• **Exercise**
Go through the material below, find each line with the word "will", and copy those lines.
┌────────
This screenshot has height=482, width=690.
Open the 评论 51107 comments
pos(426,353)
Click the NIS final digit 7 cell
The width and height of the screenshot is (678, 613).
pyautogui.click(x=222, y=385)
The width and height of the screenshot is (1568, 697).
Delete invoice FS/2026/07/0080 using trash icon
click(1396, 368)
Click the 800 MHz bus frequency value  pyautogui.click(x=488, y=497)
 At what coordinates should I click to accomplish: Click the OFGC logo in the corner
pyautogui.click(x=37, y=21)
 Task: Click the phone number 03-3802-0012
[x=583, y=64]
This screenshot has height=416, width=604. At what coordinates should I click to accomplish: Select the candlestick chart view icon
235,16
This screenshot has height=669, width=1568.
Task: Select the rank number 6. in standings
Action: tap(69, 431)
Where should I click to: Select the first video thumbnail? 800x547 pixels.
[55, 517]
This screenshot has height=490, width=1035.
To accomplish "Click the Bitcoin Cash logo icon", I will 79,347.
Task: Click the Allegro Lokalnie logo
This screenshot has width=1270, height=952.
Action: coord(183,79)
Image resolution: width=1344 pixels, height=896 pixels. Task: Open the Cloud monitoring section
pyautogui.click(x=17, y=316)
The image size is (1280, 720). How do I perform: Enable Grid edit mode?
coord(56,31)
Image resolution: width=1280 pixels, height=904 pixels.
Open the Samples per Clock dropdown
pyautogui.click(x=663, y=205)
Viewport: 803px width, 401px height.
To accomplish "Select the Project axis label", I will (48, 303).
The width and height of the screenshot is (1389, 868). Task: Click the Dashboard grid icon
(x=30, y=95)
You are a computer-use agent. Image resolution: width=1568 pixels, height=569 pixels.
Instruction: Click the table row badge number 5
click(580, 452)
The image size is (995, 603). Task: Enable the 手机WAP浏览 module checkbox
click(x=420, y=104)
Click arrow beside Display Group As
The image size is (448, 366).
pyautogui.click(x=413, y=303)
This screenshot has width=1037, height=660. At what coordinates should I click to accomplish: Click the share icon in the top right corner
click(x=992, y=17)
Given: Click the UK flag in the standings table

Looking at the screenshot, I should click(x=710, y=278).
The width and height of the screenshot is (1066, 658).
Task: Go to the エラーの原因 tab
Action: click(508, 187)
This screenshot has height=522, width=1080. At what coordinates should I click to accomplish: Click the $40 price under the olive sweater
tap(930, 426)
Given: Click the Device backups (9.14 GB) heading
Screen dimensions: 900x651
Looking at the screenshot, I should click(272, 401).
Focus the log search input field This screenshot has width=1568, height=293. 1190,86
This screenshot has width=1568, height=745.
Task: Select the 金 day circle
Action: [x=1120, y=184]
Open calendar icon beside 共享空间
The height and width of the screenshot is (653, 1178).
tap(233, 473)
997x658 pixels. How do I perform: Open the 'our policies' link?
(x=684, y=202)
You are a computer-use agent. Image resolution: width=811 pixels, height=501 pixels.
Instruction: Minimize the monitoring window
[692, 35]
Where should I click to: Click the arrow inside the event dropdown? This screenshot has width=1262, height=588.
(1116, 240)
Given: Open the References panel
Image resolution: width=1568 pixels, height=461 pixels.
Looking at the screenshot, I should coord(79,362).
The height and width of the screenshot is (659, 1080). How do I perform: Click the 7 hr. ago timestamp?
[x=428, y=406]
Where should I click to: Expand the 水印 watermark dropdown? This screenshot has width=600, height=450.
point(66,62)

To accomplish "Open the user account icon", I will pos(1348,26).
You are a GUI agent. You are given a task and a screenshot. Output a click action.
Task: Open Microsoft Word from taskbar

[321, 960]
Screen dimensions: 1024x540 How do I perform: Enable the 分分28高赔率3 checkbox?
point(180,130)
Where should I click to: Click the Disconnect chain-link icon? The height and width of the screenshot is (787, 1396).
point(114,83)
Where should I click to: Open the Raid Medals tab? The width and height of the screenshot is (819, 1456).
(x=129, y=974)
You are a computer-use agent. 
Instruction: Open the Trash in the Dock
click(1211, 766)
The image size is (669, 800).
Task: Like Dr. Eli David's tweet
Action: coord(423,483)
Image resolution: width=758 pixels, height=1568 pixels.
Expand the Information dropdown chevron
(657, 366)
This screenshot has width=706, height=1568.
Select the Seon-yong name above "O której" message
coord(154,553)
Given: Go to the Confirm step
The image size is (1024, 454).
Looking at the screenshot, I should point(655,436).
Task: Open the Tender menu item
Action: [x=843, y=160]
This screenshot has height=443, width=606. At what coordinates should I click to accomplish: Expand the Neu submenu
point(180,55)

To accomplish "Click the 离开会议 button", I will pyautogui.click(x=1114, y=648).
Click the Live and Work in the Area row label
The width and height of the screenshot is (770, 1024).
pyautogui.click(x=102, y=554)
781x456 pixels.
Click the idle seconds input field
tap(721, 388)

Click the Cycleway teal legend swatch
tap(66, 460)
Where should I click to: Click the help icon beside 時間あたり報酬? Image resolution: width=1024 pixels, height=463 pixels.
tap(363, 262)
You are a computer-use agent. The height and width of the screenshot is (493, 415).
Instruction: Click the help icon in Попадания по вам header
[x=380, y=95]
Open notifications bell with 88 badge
└────────
• **Result of the task**
To accomplish "Click the Bitcoin Cash logo icon", I will 79,347.
To accomplish "Select the Project axis label", I will (48, 303).
To accomplish "Open the user account icon", I will pos(1348,26).
To accomplish "Click the 离开会议 button", I will pyautogui.click(x=1114, y=648).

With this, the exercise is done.